──────── PROVIDED MATERIAL

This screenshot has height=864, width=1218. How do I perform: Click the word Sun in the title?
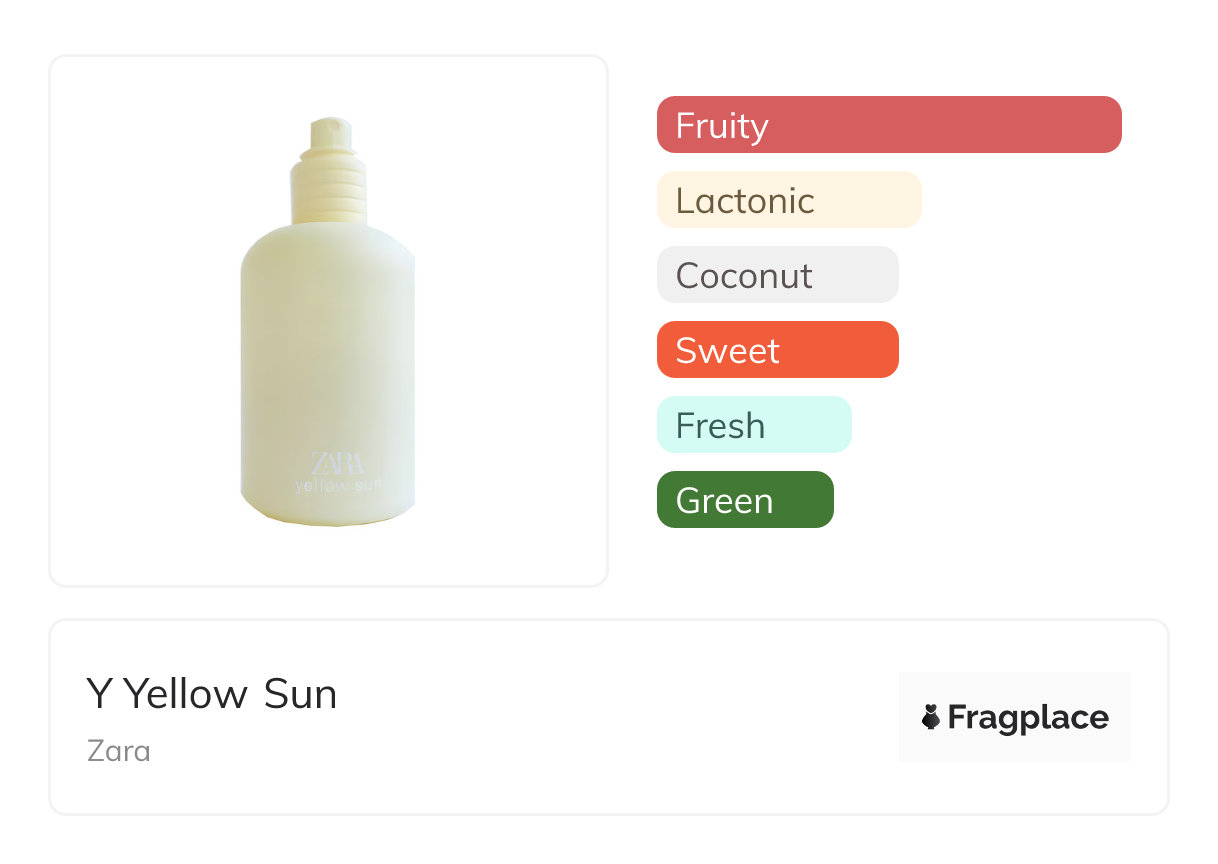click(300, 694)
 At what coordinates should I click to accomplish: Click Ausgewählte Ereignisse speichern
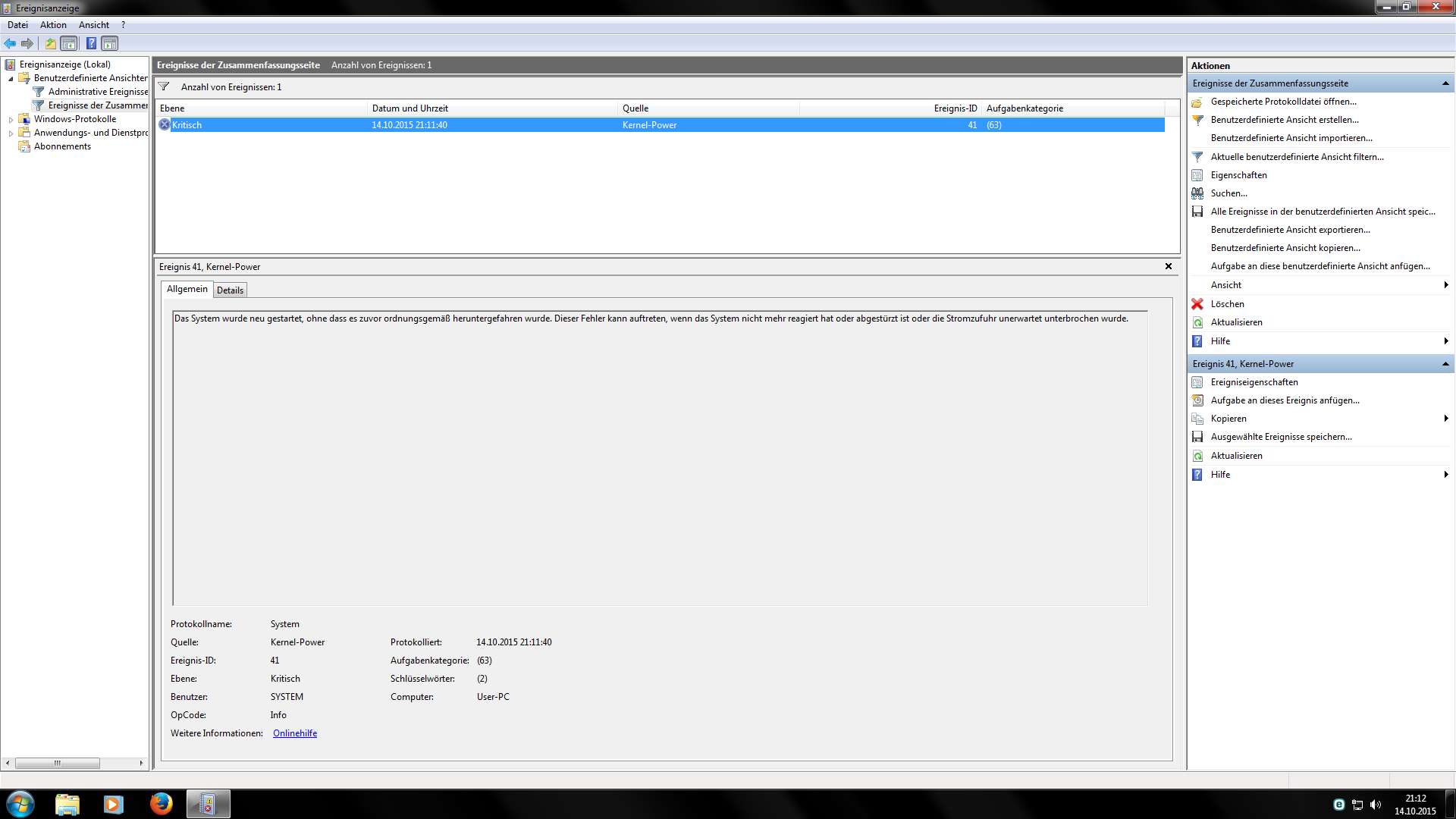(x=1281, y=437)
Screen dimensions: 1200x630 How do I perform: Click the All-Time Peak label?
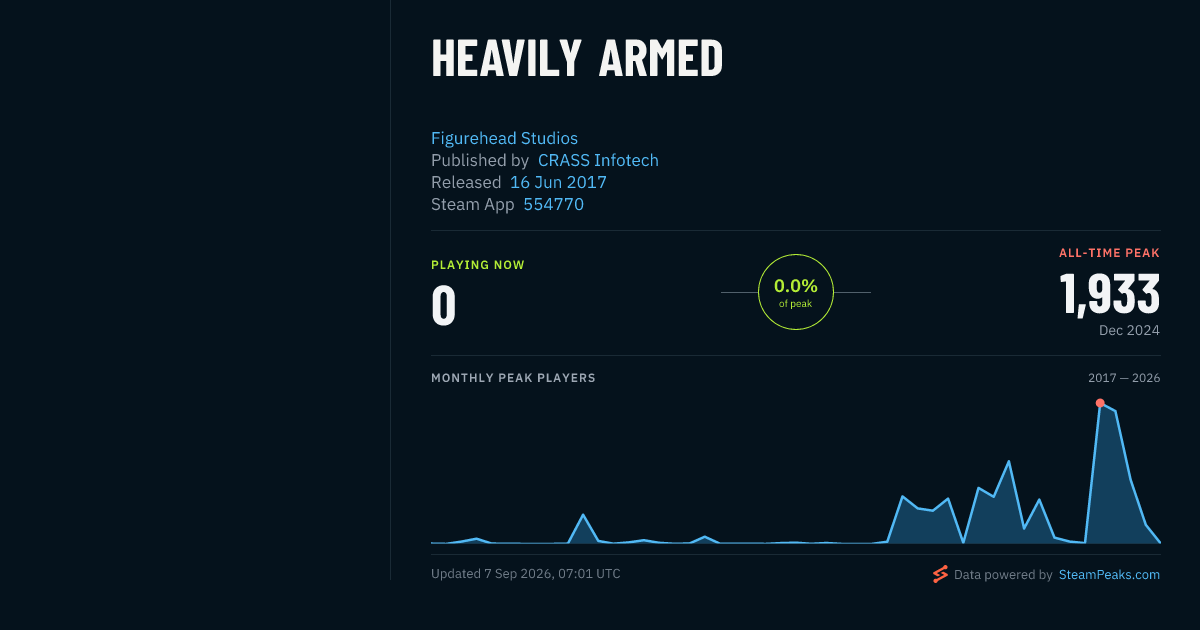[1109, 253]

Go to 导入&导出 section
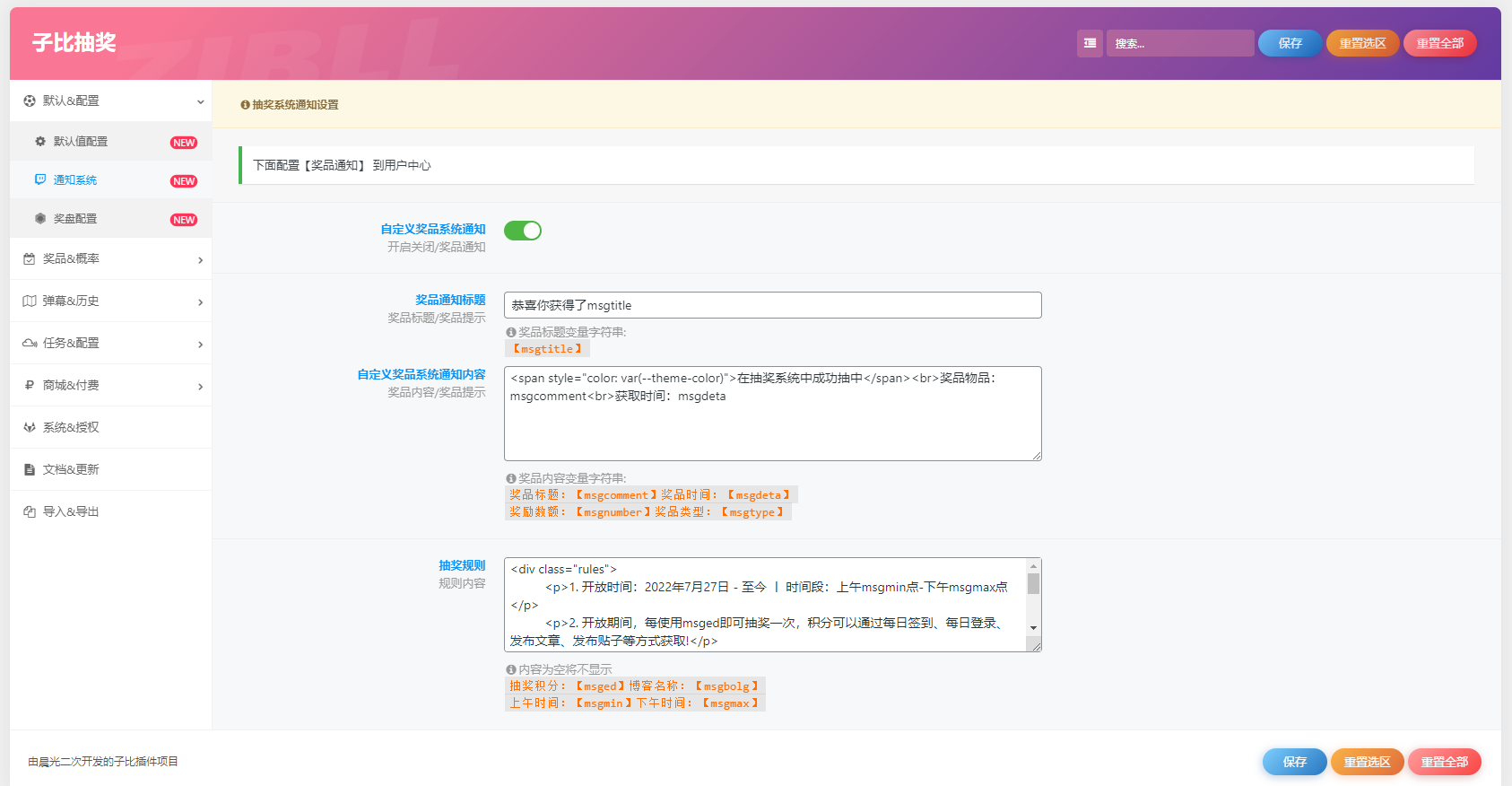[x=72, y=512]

────────────────
──────── PROVIDED MATERIAL

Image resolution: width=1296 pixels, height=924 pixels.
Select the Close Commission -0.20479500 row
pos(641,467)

────────────────

> _DESCRIPTION OF THE TASK_: Can you rescale everything from the line containing "This screenshot has" down to the line containing "[x=72, y=512]", both ends included, by repeating those lines of data with their requests and multiplying every click coordinate in the answers by 1.75, rounded to whole numbers with halves rounded up? Please leave the pictures out of your answer.

> _SOLUTION TO THIS TASK_:
This screenshot has height=864, width=1218. How do I perform: Click the word Sun in the title?
click(525, 1215)
 At what coordinates should I click to accomplish: Click Ausgewählte Ereignisse speichern
(x=2242, y=765)
Screen dimensions: 1200x630 How do I perform: Click the All-Time Peak label?
[1941, 443]

Go to 导入&导出 section
[x=126, y=896]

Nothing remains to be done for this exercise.